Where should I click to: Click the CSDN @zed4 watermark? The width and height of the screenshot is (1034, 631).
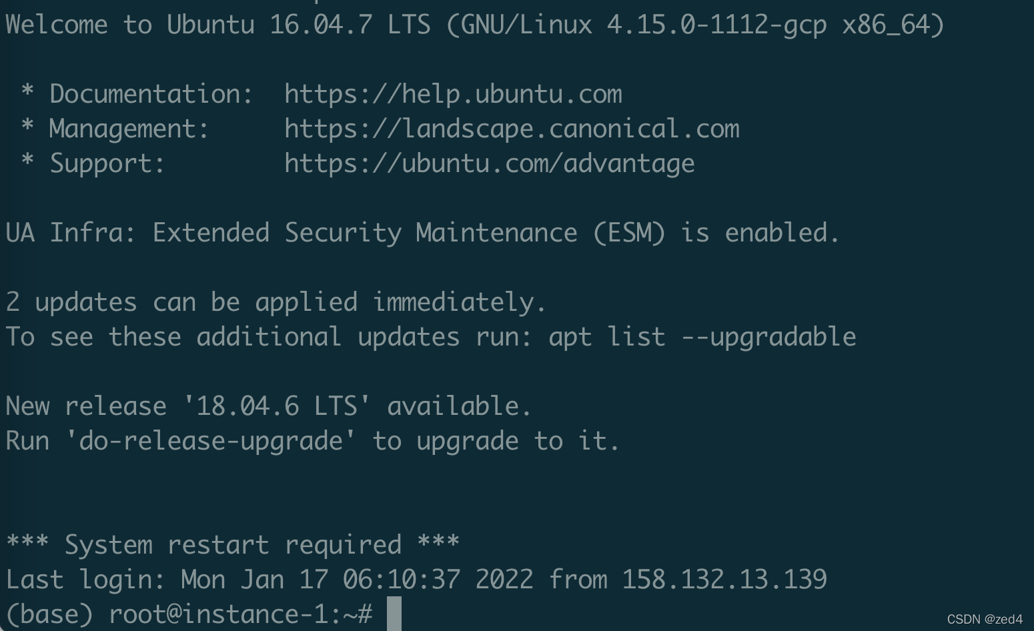985,619
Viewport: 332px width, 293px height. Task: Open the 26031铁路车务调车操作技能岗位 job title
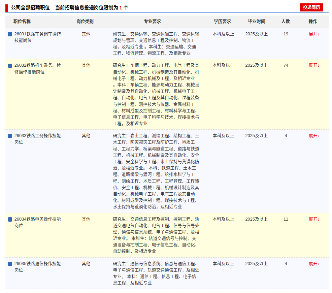tap(37, 37)
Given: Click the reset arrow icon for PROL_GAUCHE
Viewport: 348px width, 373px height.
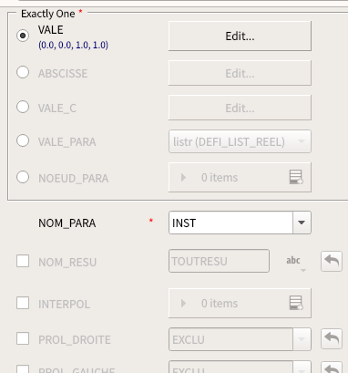Looking at the screenshot, I should click(x=332, y=368).
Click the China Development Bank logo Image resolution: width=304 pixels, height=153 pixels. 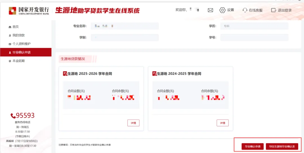click(x=12, y=10)

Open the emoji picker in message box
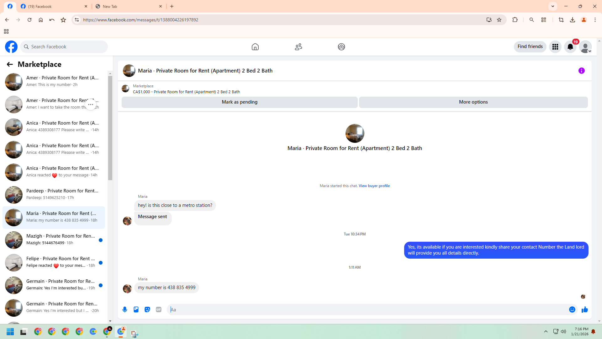[572, 309]
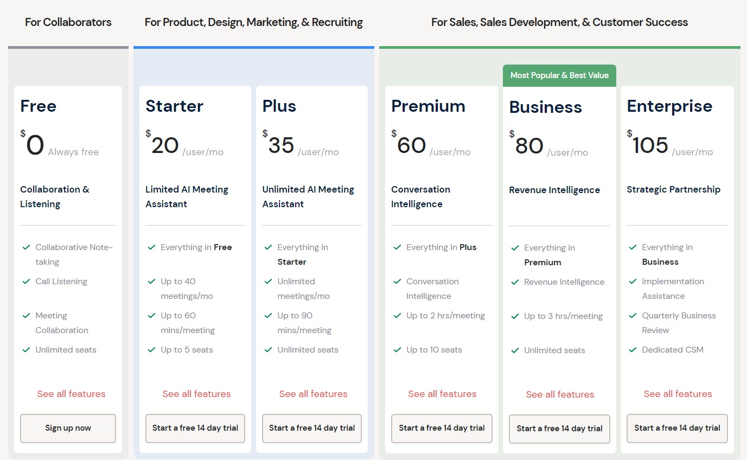This screenshot has width=747, height=460.
Task: Start the Enterprise plan free trial
Action: point(677,428)
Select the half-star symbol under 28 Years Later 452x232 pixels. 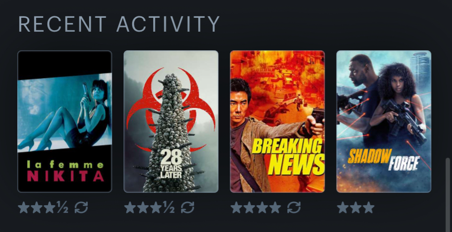[169, 208]
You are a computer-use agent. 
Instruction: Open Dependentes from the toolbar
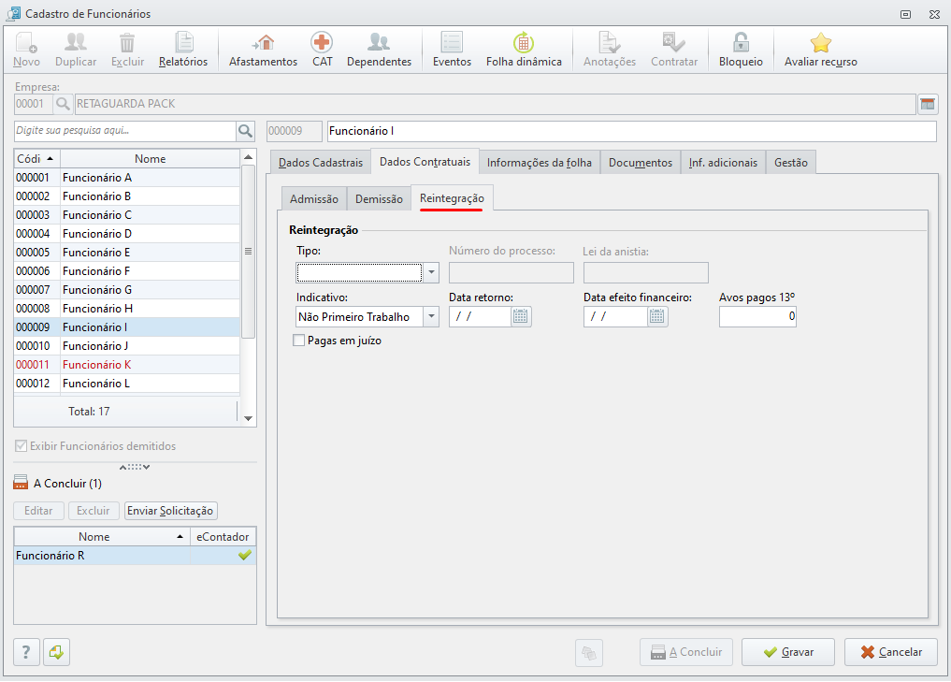point(379,42)
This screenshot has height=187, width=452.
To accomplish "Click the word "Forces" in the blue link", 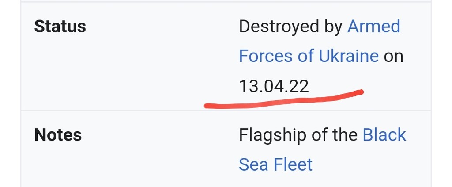I will click(x=265, y=56).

#####

Say how many lines of the data above contain the word "Viewport", giving only the number.

2